Playoff Preview: Ravens’ Patchwork Line and Secondary in Trouble vs. Steelers

Ben Roethlisberger

The NFL playoffs get underway Saturday afternoon with a 4:20 Eastern game pitting a team with a losing record versus one starting a third-stringer at quarterback. At 8:20 p.m., an AFC North trilogy takes place between the Steelers and Ravens. Let’s break down the action….

Arizona Cardinals (11-5) at Carolina Panthers (7-8-1)

Starting a third-string quarterback in a road playoff game is far from ideal. But that is what the Arizona Cardinals have to do with their first and second-string quarterbacks out with knee injuries.

Ryan Lindley, a third-year player from San Diego State, gets the start for Arizona. Cardinals coach Bruce Arians doesn’t like people calling Lindley a “third-string quarterback.

“We don’t look at it as a team with a third-string quarterback, it’s our starting quarterback,” Arians said. “He’s a Cardinal, so we’d look for the same level of efficiency that we’d see if Carson or Drew were out there.”

Easier said than done.

Lindley was awful in his first start two weeks ago against Seattle, but most quarterbacks struggle against that defense. He was little better last week in a loss to San Francisco, throwing a pair of touchdowns. However, he also threw three interceptions.
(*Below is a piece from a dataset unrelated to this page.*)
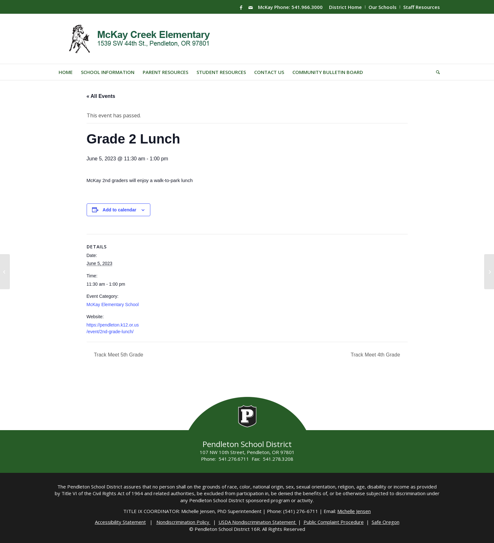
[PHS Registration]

And he’s going to have a ferocious pass rush coming after him, a Carolina Panthers front that sacked Atlanta’s Matt Ryan six times last week. The Panthers’ pass rush ended the season strong, with the emergence of rookie defensive end Kony Ealy, who had three sacks in his last three games. He was actually the better end prospect coming out of Missouri last year, but was overshadowed by Michael Sam.

The Panthers are the second team in NFL history to make the playoffs with a losing record, winning the substandard NFC South win a 7-8-1 record. “I’m not concerned with our record because right now everyone is even,” said Panthers coach Ron Rivera.
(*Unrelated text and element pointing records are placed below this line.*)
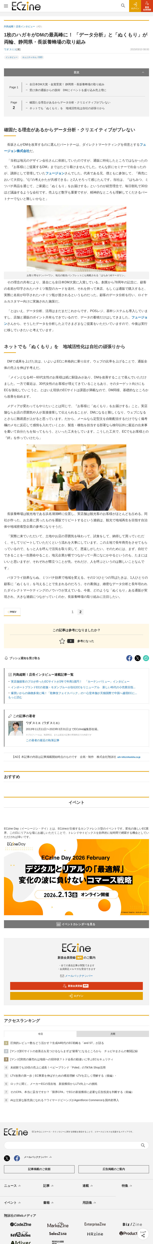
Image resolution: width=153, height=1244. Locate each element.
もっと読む (15, 697)
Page (13, 87)
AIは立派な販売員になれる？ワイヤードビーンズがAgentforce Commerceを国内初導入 (64, 1100)
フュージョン (55, 173)
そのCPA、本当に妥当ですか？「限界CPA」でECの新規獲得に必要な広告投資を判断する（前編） (72, 1092)
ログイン (76, 996)
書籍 (48, 1203)
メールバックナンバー (76, 975)
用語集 (89, 1203)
Last week, the Panthers destroyed the Atlanta Falcons to take the division. The Falcons didn’t show up and it cost coach Mike Smith his job. Led by Arians, the leading candidate for coach of the year, the Cardinals will show up. Arians is a top-shelf motivator and strategist.

Last week the Panthers lit up Atlanta’s 32nd-ranked defense. Panthers QB Cam Newton will have a much bigger challenge against a Cardinal defense, featuring one of the better cornerback combos in the league (Patrick Peterson and Antonio Cromartie), and one of the NFL’s best run stopping units.

This game is a toss-up.


Baltimore Ravens (10-6) at Pittsburgh Steelers (11-5)

Joe Flacco better be prepared to get rid of the ball quickly.

His offensive line is in tatters entering this game. Both starting offensive tackles are out–left tackle Eugene Monroe (ankle) and right tackle Rick Wagner (foot). Undrafted rookie James Hurst will start for Monroe. The Ravens will move right guard Marshall Yanda to right tackle, and start rookie fifth round pick John Urschel at right guard.

Having a reconfigured offensive line and traveling to boisterous Heinz Field, where it’s hard to communicate, could be problematic for the Ravens. Expect the Steelers’ sage defensive coordinator Dick LeBeau to send his coterie of talented pass rushers, led by outside linebackers James Harrison and Jason Worilds, from all different angles, to exploit this patchwork line.

Another big problem for the Ravens is their weak cornerback situation (aside from Ladarius Webb) due to a number of injuries. Steelers QB Ben Roethlisberger is licking his chops. No quarterback threw for more yards than Roethlisberger this season. In the Steelers 43-23 win over the Ravens in early November, Roethlisberger dominated the Ravens secondary, throwing for 340 yards and six touchdowns.

The Ravens had issues covering the Steelers superstar receiver Antonio Brown (129 receptions in 2014) in both contests this season. Over the second half of the season, Clemson rookie Martavis Bryant, who has a great size-speed ratio, emerged, and finished the year with eight touchdowns.

Le’Veon Bell sits, to the delight of the Ravens, with a knee injury. Though Baltimore largely contained Bell in two meetings this season, the running back’s 1,361 yards constituted more than three-quarters of Pittsburgh’s progress on the ground. Rookie Josh Harris looks to fill Bell’s shoes but look for Pittsburgh to offset the loss more through the air than on the ground.

So, when you combine the Ravens’ offensive line issues with being short-handed at cornerback, expect the Steelers to win this game despite their backfield threat sitting on the sidelines.